Work instructions
Say only the number of lines in the entries below that contain "Select".

Collected data:
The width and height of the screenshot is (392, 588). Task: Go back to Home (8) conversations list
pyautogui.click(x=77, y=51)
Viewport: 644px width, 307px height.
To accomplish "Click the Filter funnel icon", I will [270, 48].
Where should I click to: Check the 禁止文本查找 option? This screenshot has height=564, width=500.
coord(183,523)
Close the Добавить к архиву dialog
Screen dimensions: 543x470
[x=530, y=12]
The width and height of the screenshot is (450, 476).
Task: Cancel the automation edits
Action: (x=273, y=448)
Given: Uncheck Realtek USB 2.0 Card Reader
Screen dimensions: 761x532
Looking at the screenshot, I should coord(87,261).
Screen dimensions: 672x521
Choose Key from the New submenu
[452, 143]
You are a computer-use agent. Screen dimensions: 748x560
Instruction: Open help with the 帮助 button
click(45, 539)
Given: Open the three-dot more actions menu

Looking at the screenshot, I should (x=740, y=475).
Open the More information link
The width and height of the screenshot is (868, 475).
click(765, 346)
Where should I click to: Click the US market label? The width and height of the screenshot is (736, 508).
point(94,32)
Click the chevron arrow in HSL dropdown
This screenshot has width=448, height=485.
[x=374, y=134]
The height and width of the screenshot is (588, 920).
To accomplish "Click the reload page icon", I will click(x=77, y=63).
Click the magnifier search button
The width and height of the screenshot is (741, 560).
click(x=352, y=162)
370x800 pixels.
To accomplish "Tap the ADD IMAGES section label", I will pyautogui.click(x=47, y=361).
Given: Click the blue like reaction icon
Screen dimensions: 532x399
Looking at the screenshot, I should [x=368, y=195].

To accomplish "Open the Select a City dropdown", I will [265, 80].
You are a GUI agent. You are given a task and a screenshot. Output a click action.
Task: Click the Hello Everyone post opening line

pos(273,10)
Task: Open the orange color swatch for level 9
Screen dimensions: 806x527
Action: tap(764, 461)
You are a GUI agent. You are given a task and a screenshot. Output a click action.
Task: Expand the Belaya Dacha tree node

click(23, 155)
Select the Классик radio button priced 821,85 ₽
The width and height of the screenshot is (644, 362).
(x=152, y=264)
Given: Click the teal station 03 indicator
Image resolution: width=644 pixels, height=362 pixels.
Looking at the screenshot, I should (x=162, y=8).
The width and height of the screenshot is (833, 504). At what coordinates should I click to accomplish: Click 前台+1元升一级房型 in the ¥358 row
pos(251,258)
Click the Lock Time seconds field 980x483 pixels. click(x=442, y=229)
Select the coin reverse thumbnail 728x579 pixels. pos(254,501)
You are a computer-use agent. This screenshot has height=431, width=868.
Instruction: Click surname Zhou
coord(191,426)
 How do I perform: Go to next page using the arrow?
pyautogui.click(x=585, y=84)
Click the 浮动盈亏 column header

Problem solution
3